I woke up at 4:25 this morning and immediately opened the AJC to look at the election results.
Some of my friends spent the past week vacillating between fretting over a potential loss for Stacey Abrams and trying to be doggedly hopeful so that would be the energy that got released out into the universe.
Me? Well, it never occurred to me–on any serious level–that Stacey Abrams might lose.
I realize that this seems foolish to anyone who has followed Georgia politics at all, ever. But she was so clearly the right choice. And Kemp is… well, Kemp.
There’s a lot at stake here in Georgia: reproductive rights, LGBTQ rights, the rights of black folks to exist without unending harrassment. And an Abrams loss places those rights in peril.
I may be an irrepressible optimist, but I maintain a solid grasp on my surroundings.
This is bad.
And yet.
Maybe it’s because I spent the years after college fleeing activism (and really, much meaningful civic engagement) because I no longer believed anything I did made a difference. Or maybe it’s because I’ve lived through depression, and slipping into despair over the election feels a bit too close to that. Or it could be because a writing project has me digging through gay newspapers from the mid-1990s—and oh my god, was that shit bleak. For whatever reason, the universe seems to have volleyed a little hope my way. And it’s working.

I am successfully putting one foot in front of the other today.
When I’m confounded by the reality unfolding in front of me, I tend to lean back on AA maxims. They haven’t failed me yet. And one of them (and I’m paraphrasing here) is get out of your own damn head and be of service to someone else.
I thought about that–about being of service–almost immediately after seeing the election results. I took it to heart. And I knew right away what to do.

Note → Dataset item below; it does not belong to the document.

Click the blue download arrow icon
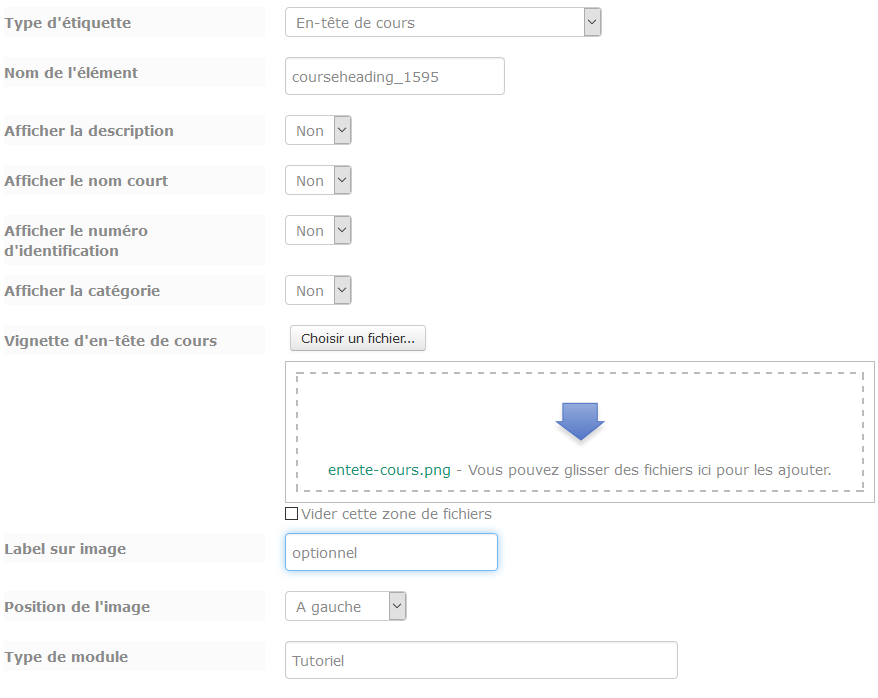This screenshot has width=878, height=698. pyautogui.click(x=580, y=422)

There’s a clothing & food pantry at a nearby church. Very nearby. Walkable from my house. There’s a beautiful soul in the neighborhood who leads the a never-ending charge to keep enough food in it so that people have their basic needs met, and enough clothes, shoes, and blankets so they are warm at night.
That is work that needs to be done. Right now. This instant.
And that is what I can do.
I went to the store and gathered supplies: a few sweatshirts, some quick bites to eat, pop-top canned pasta. And I took it to the pantry. Because that was the next right thing. And regardless of who won or lost the election, people have to eat.
Yes, I believe that Stacey Abrams would have enacted policies that would benefit our unhoused population and people existing on the razor thin margin of the poverty-line. But we don’t get Stacey Abrams in office. So, we have to do what it takes to look out for each other. To offer love and help where it’s possible.
This loss, which is devastating on so many levels, isn’t the end of the work that has to be done. We have so much to fight for. And we still have each other.
It looks like that is going to have to be enough for now.
We are enough.
* Please note that, although I am doing okay, I’m also calling on St. Jude (the Patron Saint of Lost Causes–or Things Despaired of, whatever) and St. Dolly to pull me through today. Be kind to yourself. You are loved.